═══ Text extract ═══
Cool article. Quick question: the link to the book you describe leads to a book of a different title: “Teach Yourself Writing a Novel”, not “Writing a Novel and Getting Published” (although both are by Nigel Watts).
Which book describes the eight-point story arc?
Another good book about story structure is “Story” by Robert McKee. Although mainly focused on movie plots, most of what he writes holds for stories in general.
They’re both the same book — just different editions. Both contain the 8 point story arc. The “Teach Yourself” one is the more recent edition.
Ah. Thanks, Ali.
Was not poison the cause of Romeo’s timeless end?
Mongoose, thanks for spotting that — you’re completely right! I don’t know HOW I got that wrong.
I’ve amended the reference in the article now. Thanks again!
One of my favorite movies, “The Big Lebowski,” follows this structure exactly. Caution: although this film is hilarious, the “f” word is used quite often.
I know it won’t be a constructive comment, but at this point all I want to say is: Thank you for this post! I just started writing my own novel and am very unexperienced. But this eight-point-arc helped me a lot now, it gave me back the clear view of my work.
I ran through this article this morning but I wanted to write it on my notebook so I searched for it on the archives..it took a long while ‘coz I for got the title..a lesson learned..next time I’ll jot down right away when an article is worth remembering..thanks a lot! I’m an inexperienced writer and this helped me a lot!
═══ Data ═══
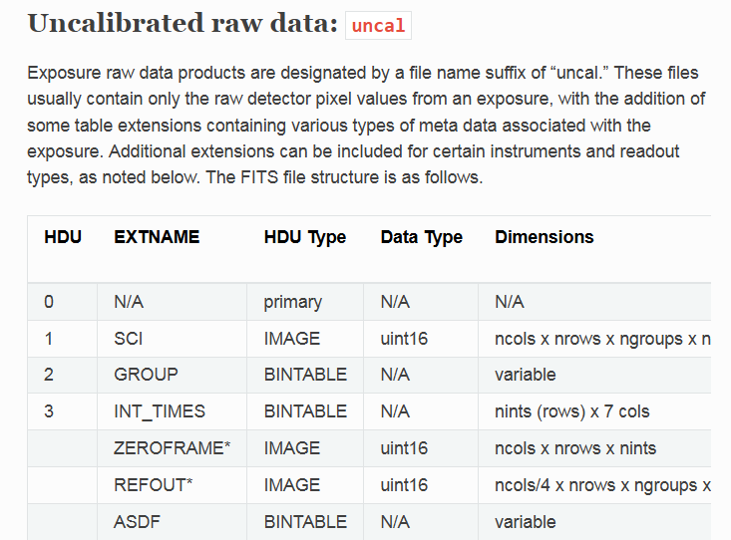This screenshot has width=731, height=540.
Task: Click the uint16 data type in SCI row
Action: (404, 339)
═══
*Your objective*. According to the comment thread, which edition of the Nigel Watts book is the more recent one? The listing isn't needed for the task.

*Task result*. The "Teach Yourself" edition ("Teach Yourself Writing a Novel").